I was wondering how commercial equipment go about calibrating the S
meter and whats the best way of building a calibrated S meter that would
be reliable as a professional field strength meter?

Since most S meters just read AGC voltage and it would be easy to build
some interface with a CPU to read voltages and calibrate this way. The
question is this, is a S meter calibrated this way actually reading in
a accurate way whats occurring at the antennas terminal. Since most
antenna inputs are not 50 ohms J0, how would you design a system like a
spectrum analyzer that measures signal voltage at the antenna terminal?.
I would be interested in some ideas, i am homebrewing a shortwave
receiver however i wanted a calibrated S meter in Dbuv, Dbm, S units and
Millivolts. I also want to use a calibrated antenna for a Antenna
factor input to have a meaningful long term view of propagation signal
strength.

Thanks
Will

Replace the meter scale with a white card and calibrate it yourself
with pen and ink. You will also need a signal generator and an
attenuator.

Don't forget, an S-meter is a power or wattmeter. It indicates signal
STRENGTH. S9 = 50 pico-watts.
----
Reg.

Reg Edwards wrote:
Replace the meter scale with a white card and calibrate it yourself
with pen and ink. You will also need a signal generator and an
attenuator.

Don't forget, an S-meter is a power or wattmeter. It indicates signal
STRENGTH. S9 = 50 pico-watts.
----
Reg.


Yeah thats for that tip. But the question is how do you actually build a
piece of electronics that measures signal levels at the receiver
terminals. Or is it reading agc voltage just as accurate. The problem
the method you described is that it will vary from band to band.
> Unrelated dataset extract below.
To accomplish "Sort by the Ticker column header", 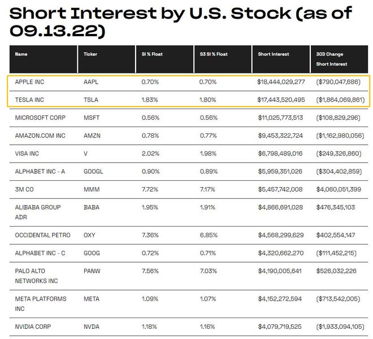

I just wonder how field strength meters are designed, especially the new
solid state ones. Spectrum analyzers too have a pretty flat response. I
want to build this ability into my homebrew receiver much the same way
a selective level meter works. Maybe someone has done it.

Will

"Will" wrote
I just wonder how field strength meters are designed, especially the
new
solid state ones. Spectrum analyzers too have a pretty flat
response. I
want to build this ability into my homebrew receiver much the same
way
a selective level meter works. Maybe someone has done it.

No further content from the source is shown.